Their report states:
“Controlled challenge studies have primarily involved the administration of food dyes to children, but have not included other food flavors or preservatives that are allegedly implicated in the causation of hyperactivity. Therefore, these controlled challenge studies do not appear to have addressed adequately the role of diet in hyperactivity.”
Although not even named as a distinct condition until 1968, by 1996 ADHD accounted for at least 40% of child psychiatry references.
In 1998, another Consensus Development Conference on stimulant drug and other treatments for ADHD was held by the NIH. They failed to reach a consensus on how to define ADHD, although calling it the “most commonly diagnosed behavioral disorder of childhood.” It was reported that the disorder is more prevalent in the United States than elsewhere.
The 23 nonstimulant treatments for ADHD which were reviewed by L. Eugene Arnold were totally ignored, with diet therapy alone mentioned only in passing, with the statement that “some of the dietary elimination strategies showed intriguing results suggesting future research.”
In their section on effective treatments, the panel concluded that:
- It cannot be determined if the combination of stimulants and psychosocial treatments can improve functioning with reduced dose of stimulants;
- there are no data on the treatment of ADHD, Inattentive type;
- There are no conclusive data on treatment in adolescents and adults with ADHD;
- There is no information on long-term treatment;
- There is a need for development of methods targeted to cognitive problems such as deficiencies in working memory and language deficits.
This was the meeting at which one doctor (mentioned above under “What Causes ADHD?”) complained in exasperation to the reporters that “diagnosis is a mess!!”
Dr. Arnold later published his review of the non-stimulant treatments which the panel had almost totally ignored. It can be seen here.

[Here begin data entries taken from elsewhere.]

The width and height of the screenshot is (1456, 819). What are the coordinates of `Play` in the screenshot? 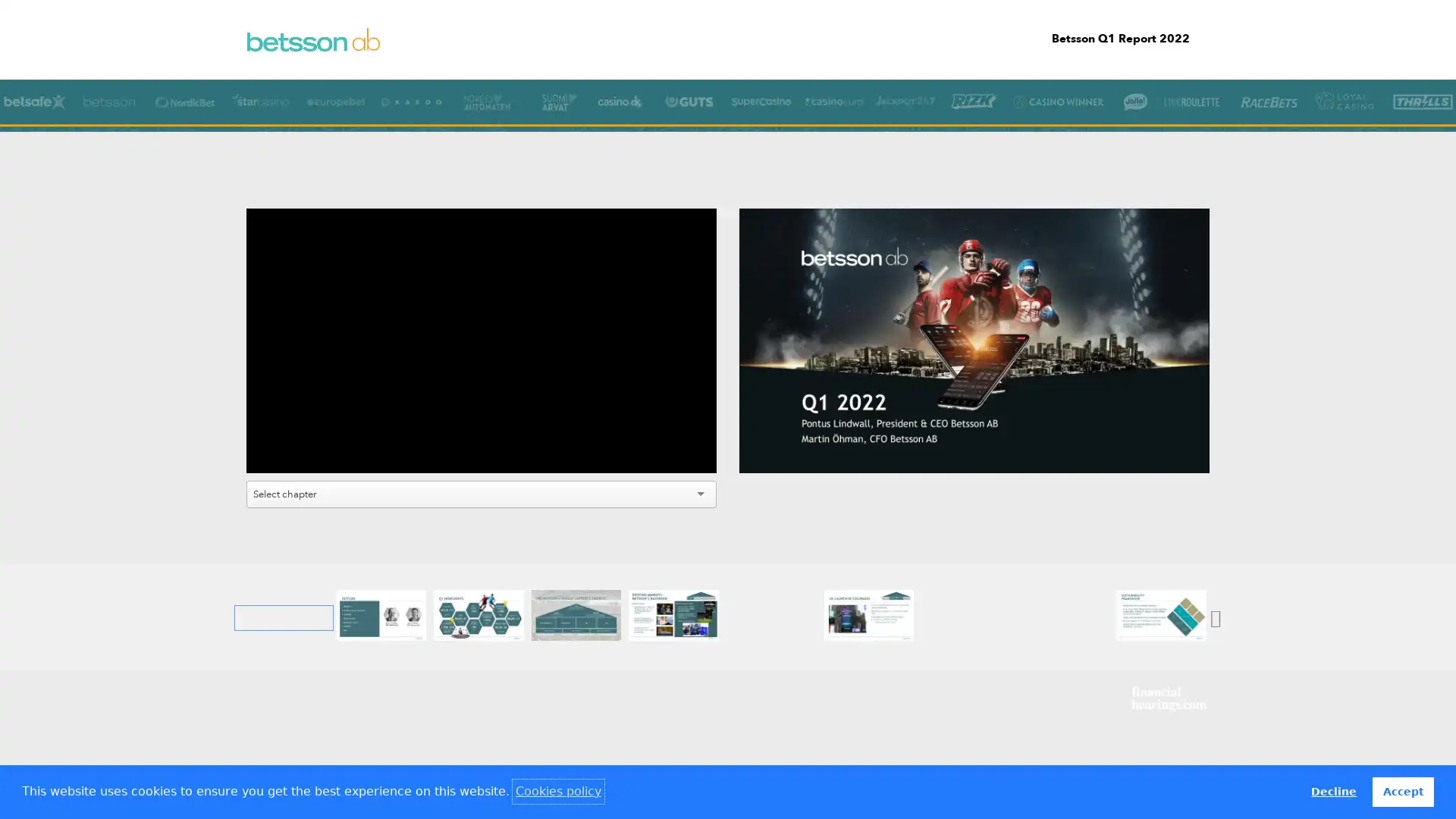 It's located at (269, 449).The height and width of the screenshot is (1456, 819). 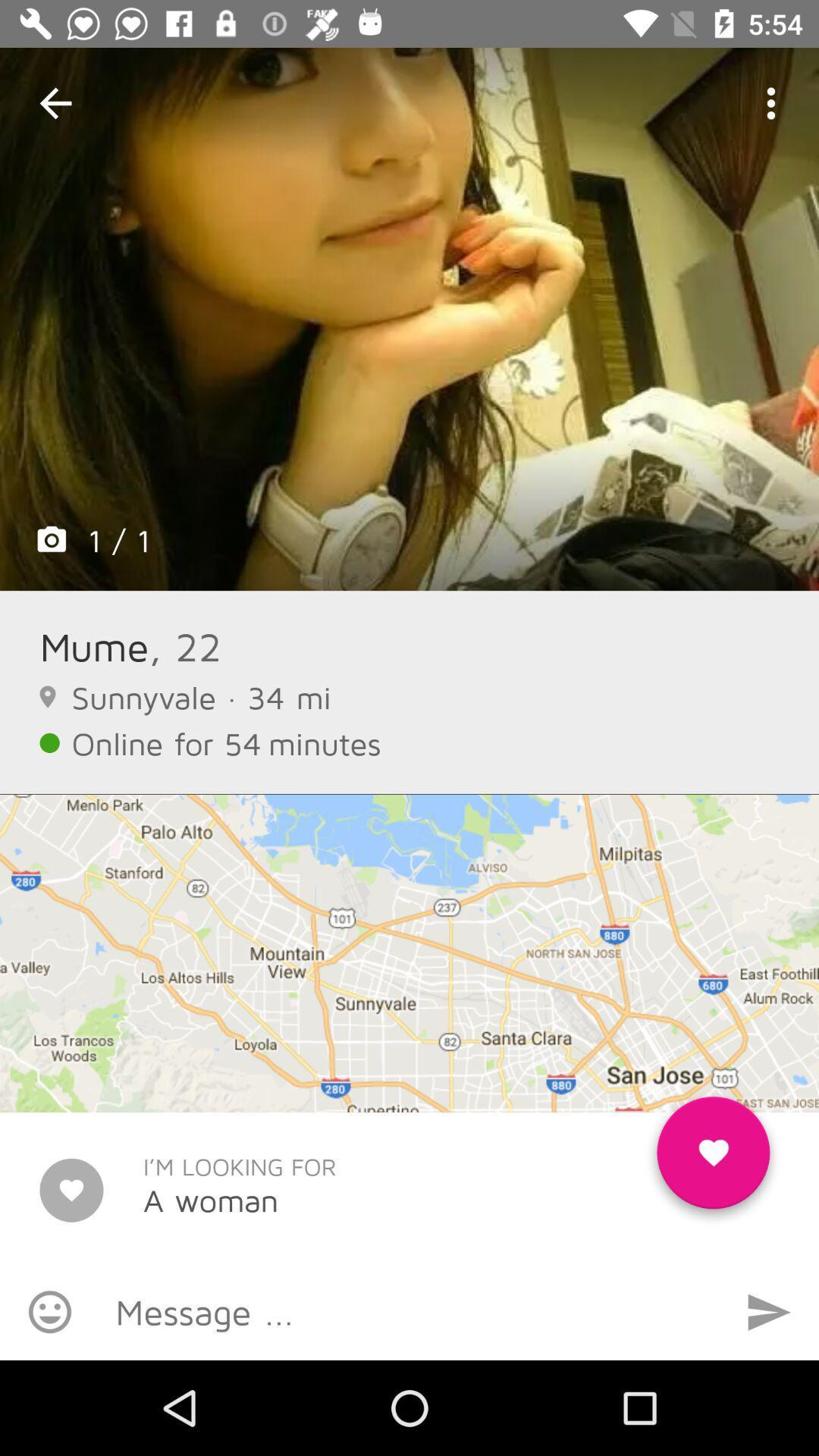 What do you see at coordinates (713, 1158) in the screenshot?
I see `favorite` at bounding box center [713, 1158].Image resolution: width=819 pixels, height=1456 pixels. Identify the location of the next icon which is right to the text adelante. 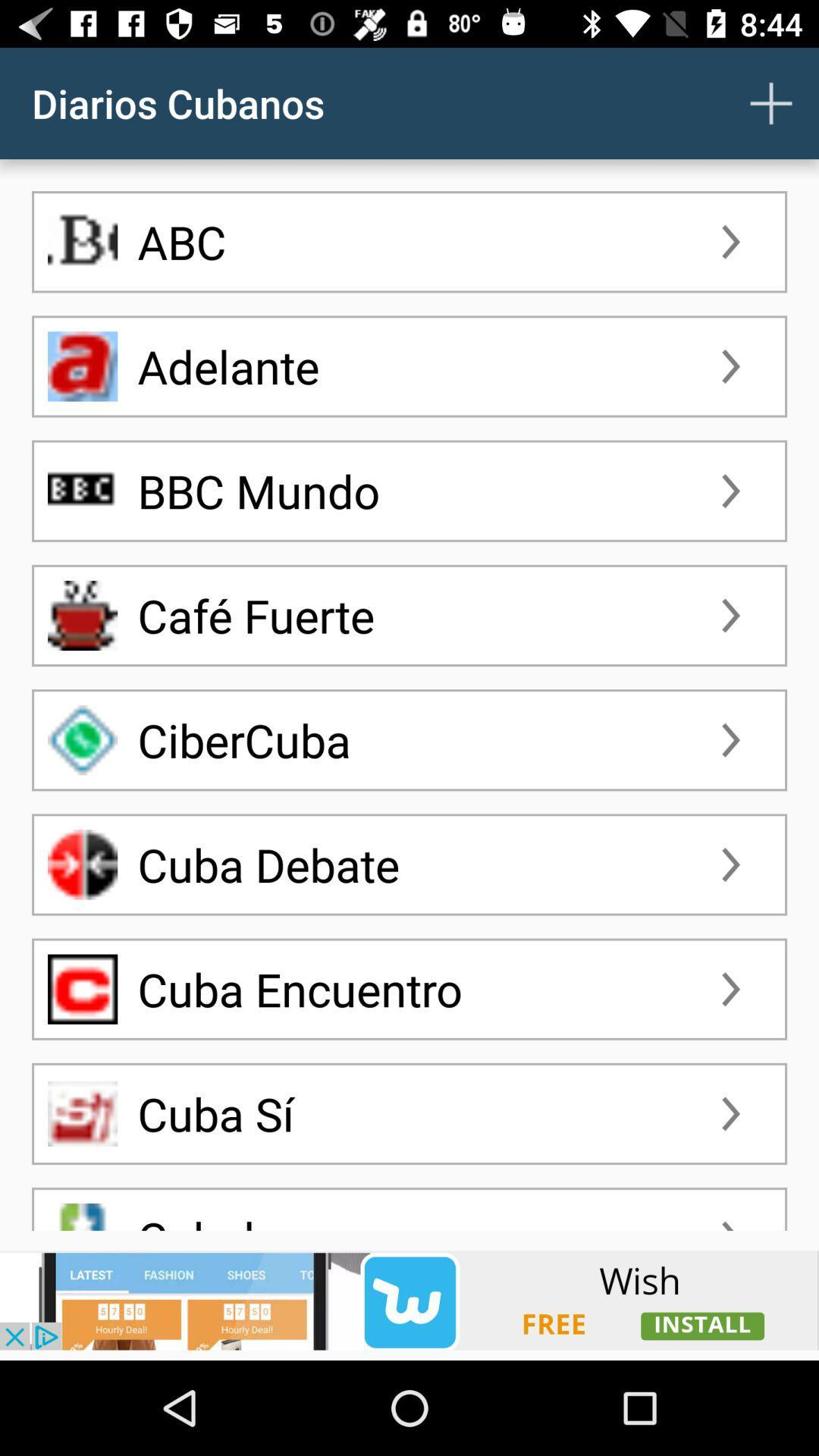
(730, 366).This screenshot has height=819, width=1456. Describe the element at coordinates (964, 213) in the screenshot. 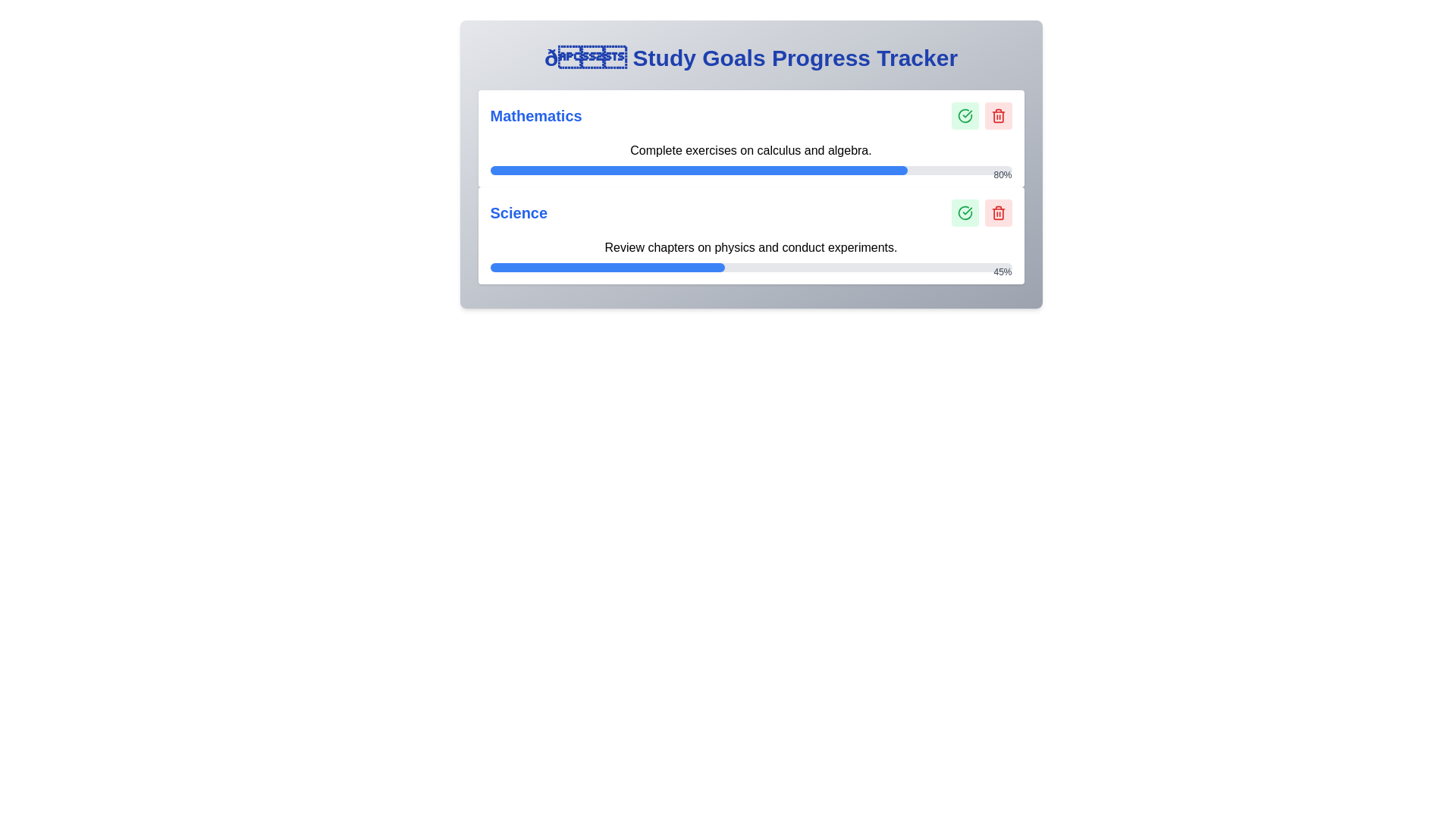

As the 1998 conference was being organized, and responding to the ongoing complaint that there was no long term research on the safety or efficacy of stimulant medication, a 14-month study known as the Multimodal Treatment Study of ADHD (MTA Study), had already been initiated. It involved more than 570 children with ADHD at 6 sites in the United States and Canada. Results generally showed that medication alone was more effective than psychosocial treatments alone, but that their combination was beneficial for some children. More than 40 studies have subsequently been published from this same data. [Note: Diet was not included in this study, and although this is often billed as the “largest study on ADHD ever done,” the Schoenthaler study on over a million children whose diet had been changed was much larger.]
In 2004, Bateman et al did a study in England on toddlers from the general population. The children were given a modest amount of coloring (only 20 mg) plus some sodium benzoate preservative. Their reaction was sufficient for Bateman to conclude that “this suggests that benefit would accrue for all children if artificial food colours and benzoate preservatives were removed from their diet.“
In 2007, a followup study (McCann 2007) was also published in England, showing that in the general population (children not diagnosed with anything), a modest amount of mixed coloring and a preservative elicited increased hyperactive symptoms and decreased attention span in both toddlers and older children. This study led to a radical change in the food supply of England and Europe, as supermarkets and international suppliers scrambled to replace the synthetic colorings and preservatives with safer, natural colorings and natural preservatives.
To date, the United States has not responded in any way to this development.